Southwestern Wontons

Southwestern Wontons

Today I've got a little twist on the Asian wonton. This time I'm going with a southwestern twist. Ever since I went to Tucson a couple of years ago I can't get enough of that TexMex, southwestern flair and these wontons are just the ticket.

These wontons are easy to make and they don't really take a lot of time either. You can even get the wontons made up ahead of time place them in the fridge and cook them later.

When making these wontons you have to think ahead a little though. I had cooked a couple of chicken breasts in my mini crockpot (one of the best little gifts I've ever gotten) the day before and then shredded it and put it in the fridge. That way it was ready to go when assembling them.

I did make these on the same day I made the Orange chicken, but we had plenty of them left over for the next couple of days. My family was happy to heat them up in the microwave for a little snack.

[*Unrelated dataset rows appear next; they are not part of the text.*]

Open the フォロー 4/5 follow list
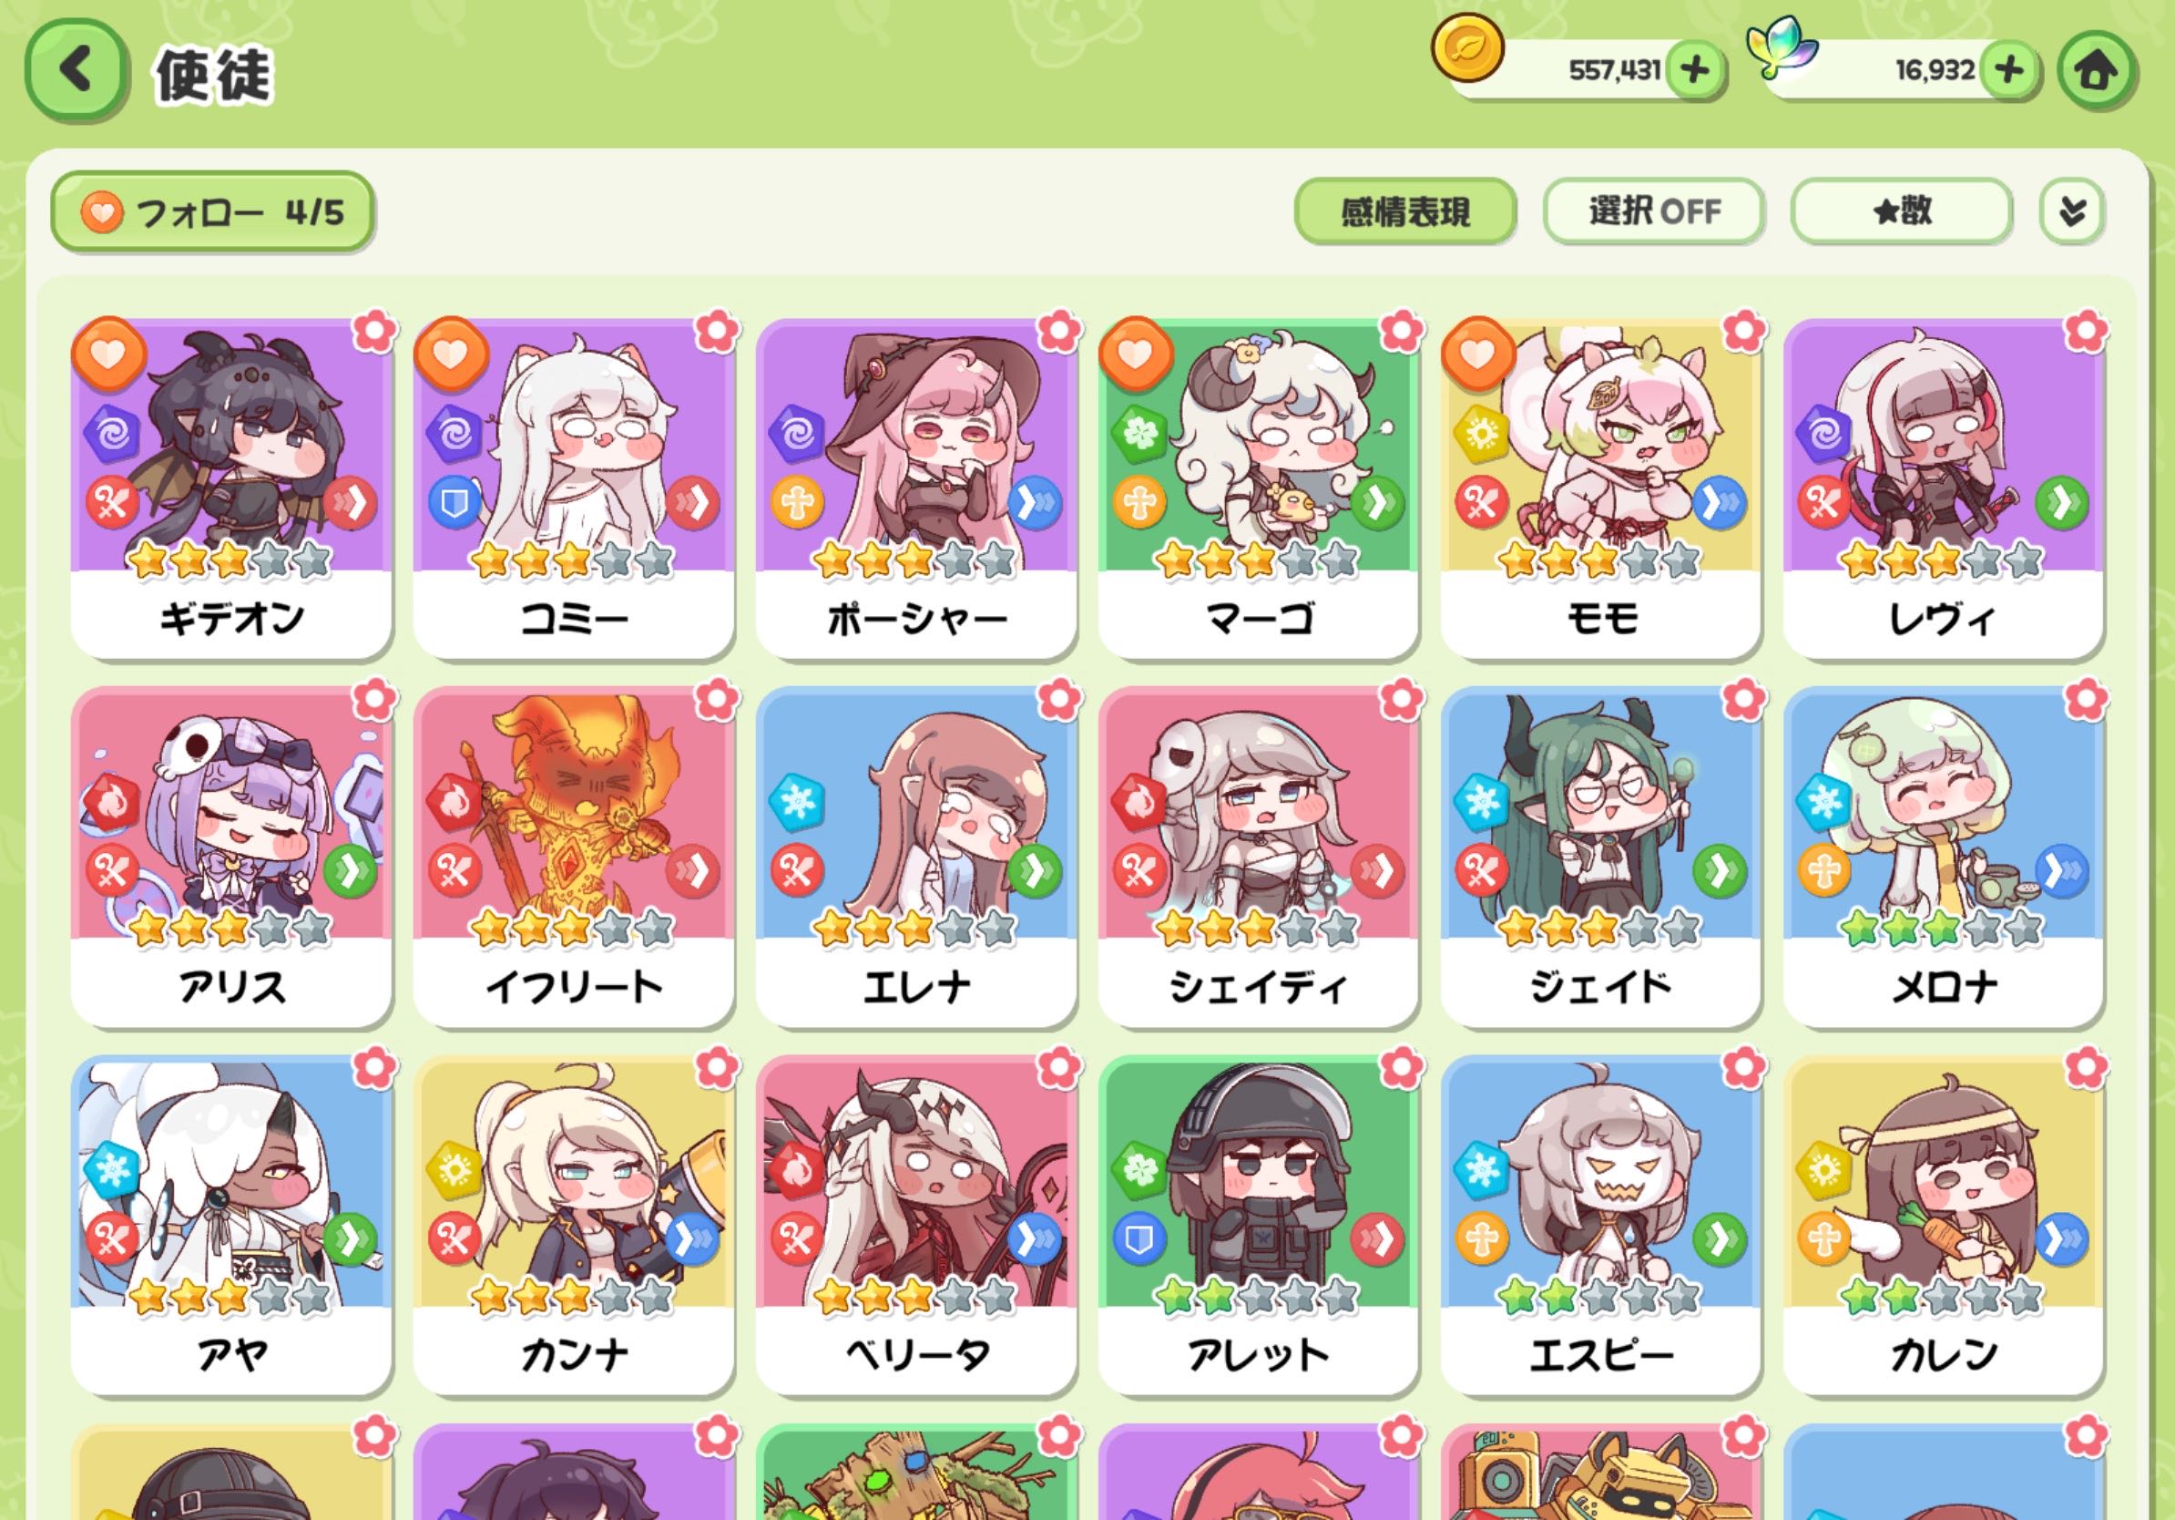The image size is (2175, 1520). tap(212, 212)
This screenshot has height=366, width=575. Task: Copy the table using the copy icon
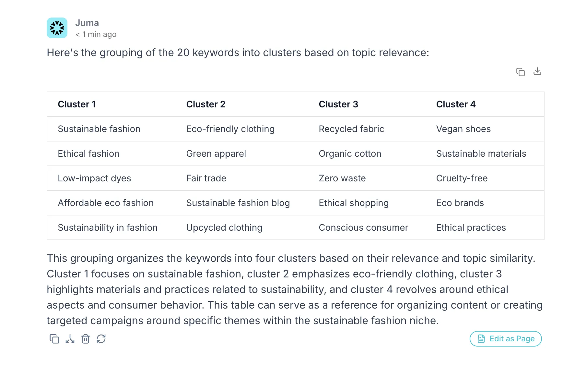(x=520, y=72)
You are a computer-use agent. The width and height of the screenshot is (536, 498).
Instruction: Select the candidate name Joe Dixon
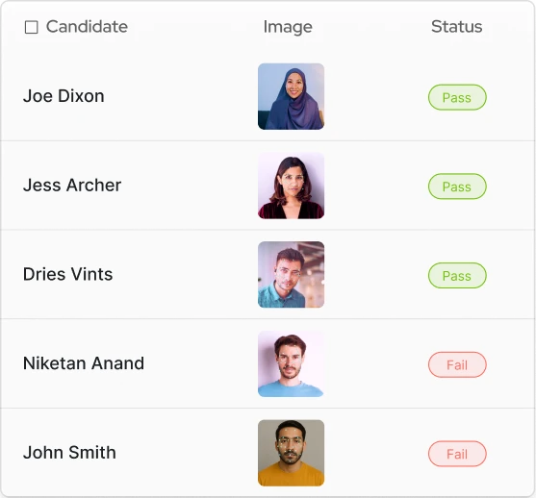pos(64,96)
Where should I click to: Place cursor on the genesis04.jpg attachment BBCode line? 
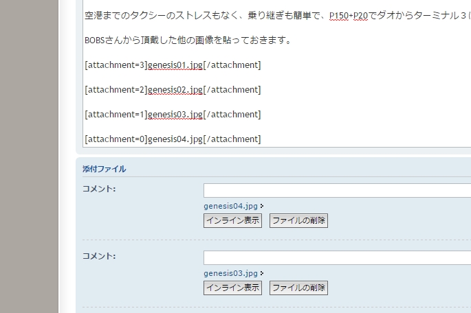coord(172,139)
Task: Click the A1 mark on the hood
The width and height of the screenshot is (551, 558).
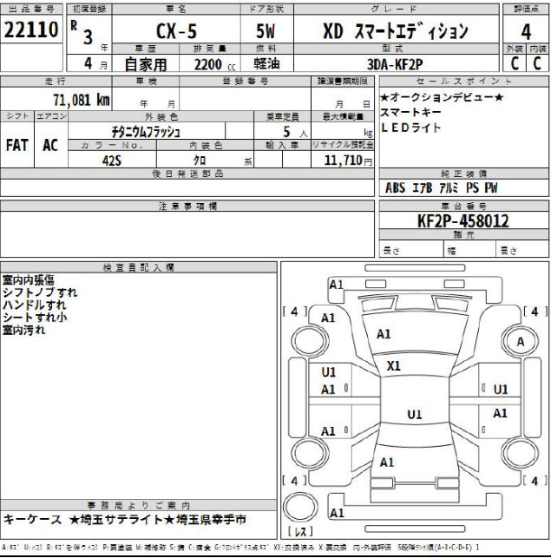Action: click(x=384, y=333)
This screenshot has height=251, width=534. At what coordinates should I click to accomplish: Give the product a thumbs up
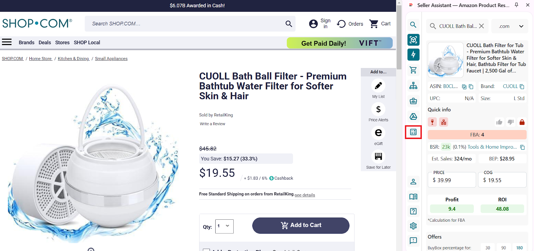[499, 122]
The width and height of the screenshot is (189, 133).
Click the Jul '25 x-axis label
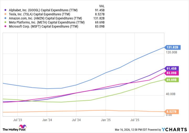[135, 120]
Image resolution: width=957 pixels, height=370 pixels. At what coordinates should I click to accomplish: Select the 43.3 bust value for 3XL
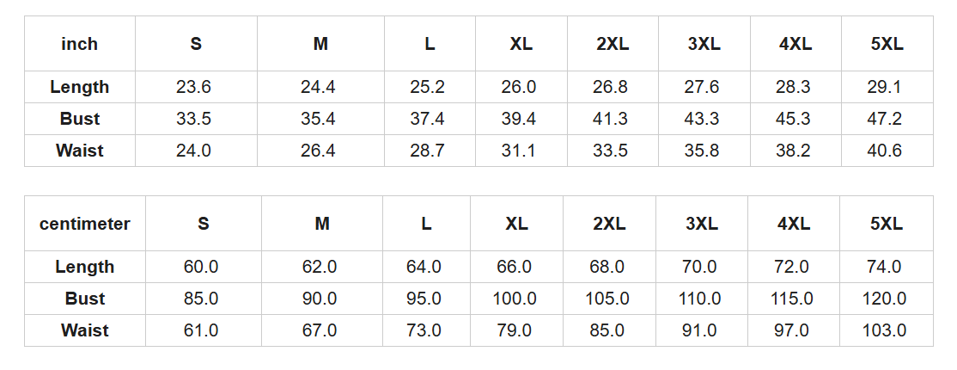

Also be aware that you will have left over black beans to deal with. I just used them up in another recipe, so don't worry you won't be able to get rid of them. You can add them to salads, Spanish rice, tacos or Southwestern egg rolls.

Southwestern Wontons
olive oil
1/4 C diced onion
1/4 C red bell pepper
1 garlic clove, minced
1/4 C frozen corn
1/4 C black beans, drained and rinsed
1 C shredded chicken
1/4 t pepper
1/2 C shredded cheddar cheese
2 T dry ranch dressing
a sprinkle or two of red pepper flakes
24 Wonton wraps
canola oil for frying

  1. Heat some oil in a frying pan over medium heat and saute onions and pepper for about 5 minutes. Add garlic and saute for 1-2 minutes.
  2. Add the corn, beans and chicken. Stir well to combine. Remove from heat and add pepper and stir in cheese and dry ranch dressing.
  3. Scoop about 1 teaspoon of chicken mixture into the center of wonton wrap. Wet two sides of wrap and fold over to form a triangle. Press out any air pockets so they seal well. 
  4. Heat oil in a pan. When oil is hot place a few wontons at a time into the oil. Cook about a minute per side or until golden brown and crispy. Place on a pan and put in a warm oven until ready to serve.